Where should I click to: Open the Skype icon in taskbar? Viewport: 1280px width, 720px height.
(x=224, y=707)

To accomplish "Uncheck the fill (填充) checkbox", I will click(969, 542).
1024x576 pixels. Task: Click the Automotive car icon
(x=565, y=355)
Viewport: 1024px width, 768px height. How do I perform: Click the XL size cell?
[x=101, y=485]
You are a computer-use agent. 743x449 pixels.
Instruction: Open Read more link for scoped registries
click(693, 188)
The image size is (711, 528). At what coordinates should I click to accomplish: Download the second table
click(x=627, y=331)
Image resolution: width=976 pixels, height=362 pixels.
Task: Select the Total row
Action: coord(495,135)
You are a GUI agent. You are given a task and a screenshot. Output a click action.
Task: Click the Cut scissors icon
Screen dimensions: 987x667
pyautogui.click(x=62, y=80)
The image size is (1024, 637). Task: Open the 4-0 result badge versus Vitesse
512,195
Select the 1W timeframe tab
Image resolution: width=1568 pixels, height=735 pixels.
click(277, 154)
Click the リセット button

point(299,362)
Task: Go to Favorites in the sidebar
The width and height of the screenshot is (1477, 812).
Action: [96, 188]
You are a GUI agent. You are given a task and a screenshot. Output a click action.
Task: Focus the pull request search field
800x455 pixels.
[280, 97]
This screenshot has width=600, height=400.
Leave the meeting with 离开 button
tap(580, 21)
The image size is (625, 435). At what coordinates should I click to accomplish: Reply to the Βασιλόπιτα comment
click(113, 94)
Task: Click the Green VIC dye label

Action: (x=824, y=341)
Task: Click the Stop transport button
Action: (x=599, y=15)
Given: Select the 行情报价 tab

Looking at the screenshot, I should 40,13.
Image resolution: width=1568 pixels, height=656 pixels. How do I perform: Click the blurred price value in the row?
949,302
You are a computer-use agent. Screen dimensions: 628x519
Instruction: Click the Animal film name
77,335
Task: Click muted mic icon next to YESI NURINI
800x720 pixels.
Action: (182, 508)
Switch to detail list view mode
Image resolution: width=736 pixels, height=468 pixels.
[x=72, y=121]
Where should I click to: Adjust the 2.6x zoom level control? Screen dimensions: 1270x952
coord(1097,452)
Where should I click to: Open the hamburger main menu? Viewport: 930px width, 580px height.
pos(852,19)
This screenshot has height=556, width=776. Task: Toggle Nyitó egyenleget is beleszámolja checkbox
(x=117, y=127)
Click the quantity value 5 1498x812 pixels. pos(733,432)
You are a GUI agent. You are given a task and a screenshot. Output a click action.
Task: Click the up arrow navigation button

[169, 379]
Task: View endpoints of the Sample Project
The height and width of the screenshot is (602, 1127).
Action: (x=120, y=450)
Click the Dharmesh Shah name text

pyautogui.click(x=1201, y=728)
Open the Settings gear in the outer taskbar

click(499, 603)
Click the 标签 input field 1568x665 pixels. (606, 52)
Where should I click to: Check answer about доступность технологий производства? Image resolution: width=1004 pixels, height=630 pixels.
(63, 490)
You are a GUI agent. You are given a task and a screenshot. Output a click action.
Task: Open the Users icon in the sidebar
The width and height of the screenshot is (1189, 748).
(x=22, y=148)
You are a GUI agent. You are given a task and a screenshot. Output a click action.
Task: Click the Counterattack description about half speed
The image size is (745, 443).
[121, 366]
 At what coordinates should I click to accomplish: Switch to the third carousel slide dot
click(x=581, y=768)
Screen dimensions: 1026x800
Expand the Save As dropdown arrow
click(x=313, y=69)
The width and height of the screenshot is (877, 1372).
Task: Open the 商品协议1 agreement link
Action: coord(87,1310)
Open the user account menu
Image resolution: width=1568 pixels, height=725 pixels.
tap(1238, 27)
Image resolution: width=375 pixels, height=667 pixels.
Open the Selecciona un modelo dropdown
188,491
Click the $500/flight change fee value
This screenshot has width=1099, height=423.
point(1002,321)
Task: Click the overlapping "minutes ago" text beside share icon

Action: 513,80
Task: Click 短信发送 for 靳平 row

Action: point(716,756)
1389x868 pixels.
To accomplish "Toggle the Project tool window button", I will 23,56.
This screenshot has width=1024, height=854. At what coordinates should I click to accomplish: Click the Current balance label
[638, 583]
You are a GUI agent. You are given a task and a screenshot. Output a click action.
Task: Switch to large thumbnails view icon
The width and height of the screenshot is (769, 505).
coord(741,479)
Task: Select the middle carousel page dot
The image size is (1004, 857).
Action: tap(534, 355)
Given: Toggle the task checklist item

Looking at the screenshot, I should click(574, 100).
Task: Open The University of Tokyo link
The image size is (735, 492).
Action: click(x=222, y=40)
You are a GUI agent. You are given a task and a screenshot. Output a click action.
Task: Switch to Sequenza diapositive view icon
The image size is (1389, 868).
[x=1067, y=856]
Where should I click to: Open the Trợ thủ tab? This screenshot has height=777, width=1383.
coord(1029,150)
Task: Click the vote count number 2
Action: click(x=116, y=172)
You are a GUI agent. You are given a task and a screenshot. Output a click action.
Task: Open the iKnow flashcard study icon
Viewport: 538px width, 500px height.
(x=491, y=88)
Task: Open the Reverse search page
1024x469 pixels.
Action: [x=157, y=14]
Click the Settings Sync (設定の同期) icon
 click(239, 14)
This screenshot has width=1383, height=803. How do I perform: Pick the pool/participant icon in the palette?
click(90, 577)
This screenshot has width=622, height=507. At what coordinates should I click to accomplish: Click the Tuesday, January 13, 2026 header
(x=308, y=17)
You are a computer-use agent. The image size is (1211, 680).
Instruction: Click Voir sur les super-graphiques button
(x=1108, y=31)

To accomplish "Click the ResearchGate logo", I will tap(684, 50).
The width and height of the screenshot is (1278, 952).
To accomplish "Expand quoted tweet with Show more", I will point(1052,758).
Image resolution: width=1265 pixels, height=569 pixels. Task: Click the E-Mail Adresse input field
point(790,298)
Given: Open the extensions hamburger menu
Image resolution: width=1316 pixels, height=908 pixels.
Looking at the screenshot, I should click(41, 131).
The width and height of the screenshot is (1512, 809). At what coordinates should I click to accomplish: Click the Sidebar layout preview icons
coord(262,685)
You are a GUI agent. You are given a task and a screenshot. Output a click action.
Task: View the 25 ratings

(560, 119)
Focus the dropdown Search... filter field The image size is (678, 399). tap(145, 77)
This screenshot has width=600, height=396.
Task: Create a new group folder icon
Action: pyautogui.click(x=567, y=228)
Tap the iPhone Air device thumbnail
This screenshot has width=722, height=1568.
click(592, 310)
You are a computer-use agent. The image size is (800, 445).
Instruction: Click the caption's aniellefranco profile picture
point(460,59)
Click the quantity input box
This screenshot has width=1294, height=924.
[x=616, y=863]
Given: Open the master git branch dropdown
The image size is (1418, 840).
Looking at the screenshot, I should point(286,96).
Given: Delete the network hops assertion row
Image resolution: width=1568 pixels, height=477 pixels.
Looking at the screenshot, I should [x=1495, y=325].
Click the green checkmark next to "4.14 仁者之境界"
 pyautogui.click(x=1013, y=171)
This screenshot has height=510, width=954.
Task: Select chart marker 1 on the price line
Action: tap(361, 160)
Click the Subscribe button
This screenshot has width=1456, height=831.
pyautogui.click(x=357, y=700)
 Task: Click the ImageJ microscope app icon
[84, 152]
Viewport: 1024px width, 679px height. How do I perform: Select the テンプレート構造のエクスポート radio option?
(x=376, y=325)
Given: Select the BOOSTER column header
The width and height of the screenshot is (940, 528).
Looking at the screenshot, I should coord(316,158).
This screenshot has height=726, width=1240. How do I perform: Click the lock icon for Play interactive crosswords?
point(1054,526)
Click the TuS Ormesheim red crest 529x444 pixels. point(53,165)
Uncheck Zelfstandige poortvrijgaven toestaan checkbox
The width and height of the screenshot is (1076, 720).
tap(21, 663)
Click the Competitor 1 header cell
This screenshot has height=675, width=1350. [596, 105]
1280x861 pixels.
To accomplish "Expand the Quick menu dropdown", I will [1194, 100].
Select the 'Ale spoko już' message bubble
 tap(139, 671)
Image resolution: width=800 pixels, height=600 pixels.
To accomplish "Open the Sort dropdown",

* **WHAT IS BEING ASKED**
Pick out each row above that contains the word "accomplish", and copy every one of those rows in full.

* **SOLUTION**
To accomplish "Uncheck the fill (填充) checkbox", I will click(969, 542).
The image size is (711, 528). At what coordinates should I click to accomplish: Download the second table
The image size is (625, 435). At what coordinates should I click to accomplish: Reply to the Βασιλόπιτα comment
 At what coordinates should I click to accomplish: Switch to the third carousel slide dot
To accomplish "Toggle the Project tool window button", I will 23,56.
This screenshot has width=1024, height=854. At what coordinates should I click to accomplish: Click the Current balance label
This screenshot has width=622, height=507. At what coordinates should I click to accomplish: Click the Tuesday, January 13, 2026 header
To accomplish "Click the ResearchGate logo", I will tap(684, 50).
To accomplish "Expand quoted tweet with Show more", I will point(1052,758).
The width and height of the screenshot is (1512, 809). At what coordinates should I click to accomplish: Click the Sidebar layout preview icons
To accomplish "Expand the Quick menu dropdown", I will [1194, 100].
To accomplish "Open the Sort dropdown",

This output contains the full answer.